> **Set problem**
Update the material from the line containing "This screenshot has height=840, width=1429." through the end of the material, inclusive, replacing "sidebar" with "side panel" and leaving everything else unchanged. Return only those lines.
** Begin Task input **
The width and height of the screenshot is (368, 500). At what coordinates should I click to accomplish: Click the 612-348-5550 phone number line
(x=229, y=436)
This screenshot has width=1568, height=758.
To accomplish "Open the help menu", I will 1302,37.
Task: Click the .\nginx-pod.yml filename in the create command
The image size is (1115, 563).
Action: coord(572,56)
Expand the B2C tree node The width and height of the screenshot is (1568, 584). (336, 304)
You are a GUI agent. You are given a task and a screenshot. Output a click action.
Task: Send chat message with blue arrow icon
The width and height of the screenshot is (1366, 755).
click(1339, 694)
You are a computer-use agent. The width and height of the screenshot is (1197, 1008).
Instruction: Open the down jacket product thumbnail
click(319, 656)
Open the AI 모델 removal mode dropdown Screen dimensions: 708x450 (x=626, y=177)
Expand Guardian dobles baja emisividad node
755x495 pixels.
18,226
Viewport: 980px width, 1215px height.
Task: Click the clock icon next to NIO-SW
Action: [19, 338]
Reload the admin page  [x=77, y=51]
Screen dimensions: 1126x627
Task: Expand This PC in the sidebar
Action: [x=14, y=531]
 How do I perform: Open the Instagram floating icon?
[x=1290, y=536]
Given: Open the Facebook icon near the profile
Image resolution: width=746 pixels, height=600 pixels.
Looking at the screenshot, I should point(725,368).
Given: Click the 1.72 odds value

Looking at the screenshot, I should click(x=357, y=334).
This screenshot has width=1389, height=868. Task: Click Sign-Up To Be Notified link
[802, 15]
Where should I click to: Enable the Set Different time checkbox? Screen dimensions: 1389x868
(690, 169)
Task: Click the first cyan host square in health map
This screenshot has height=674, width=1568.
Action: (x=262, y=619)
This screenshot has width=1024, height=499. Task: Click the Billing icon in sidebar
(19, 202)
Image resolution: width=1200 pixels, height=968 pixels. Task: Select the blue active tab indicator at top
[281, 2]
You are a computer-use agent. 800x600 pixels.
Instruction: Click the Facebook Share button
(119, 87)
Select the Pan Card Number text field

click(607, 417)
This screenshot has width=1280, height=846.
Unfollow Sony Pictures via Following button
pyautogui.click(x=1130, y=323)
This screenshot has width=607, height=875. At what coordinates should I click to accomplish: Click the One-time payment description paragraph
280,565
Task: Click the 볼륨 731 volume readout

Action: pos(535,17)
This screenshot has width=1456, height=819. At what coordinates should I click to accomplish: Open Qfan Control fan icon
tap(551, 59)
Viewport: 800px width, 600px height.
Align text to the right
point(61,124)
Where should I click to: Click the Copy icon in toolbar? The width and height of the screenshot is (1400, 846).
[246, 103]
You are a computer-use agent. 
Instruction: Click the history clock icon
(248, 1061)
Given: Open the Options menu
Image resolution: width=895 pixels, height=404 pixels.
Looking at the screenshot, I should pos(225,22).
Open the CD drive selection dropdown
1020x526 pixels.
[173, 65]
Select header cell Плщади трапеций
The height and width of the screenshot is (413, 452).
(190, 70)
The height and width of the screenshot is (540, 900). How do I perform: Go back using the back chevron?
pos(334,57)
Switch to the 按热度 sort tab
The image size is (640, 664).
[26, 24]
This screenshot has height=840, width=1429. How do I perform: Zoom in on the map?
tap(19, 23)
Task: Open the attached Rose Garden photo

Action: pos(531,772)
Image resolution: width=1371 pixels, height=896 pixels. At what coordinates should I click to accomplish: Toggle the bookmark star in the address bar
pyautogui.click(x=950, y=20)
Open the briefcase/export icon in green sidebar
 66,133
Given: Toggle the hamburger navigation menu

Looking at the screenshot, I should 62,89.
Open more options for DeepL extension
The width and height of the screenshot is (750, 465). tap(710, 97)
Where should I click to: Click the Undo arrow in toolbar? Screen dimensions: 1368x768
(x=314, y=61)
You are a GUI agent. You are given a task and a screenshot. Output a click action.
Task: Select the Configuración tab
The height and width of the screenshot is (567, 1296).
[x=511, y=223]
** End Task input **
> **Task output**
This screenshot has height=840, width=1429. How do I perform: Zoom in on the map?
tap(19, 23)
Task: Open the attached Rose Garden photo

Action: pos(531,772)
Image resolution: width=1371 pixels, height=896 pixels. At what coordinates should I click to accomplish: Toggle the bookmark star in the address bar
pyautogui.click(x=950, y=20)
Open the briefcase/export icon in green side panel
 66,133
Given: Toggle the hamburger navigation menu

Looking at the screenshot, I should 62,89.
Open more options for DeepL extension
The width and height of the screenshot is (750, 465). tap(710, 97)
Where should I click to: Click the Undo arrow in toolbar? Screen dimensions: 1368x768
(x=314, y=61)
You are a GUI agent. You are given a task and a screenshot. Output a click action.
Task: Select the Configuración tab
The height and width of the screenshot is (567, 1296).
[x=511, y=223]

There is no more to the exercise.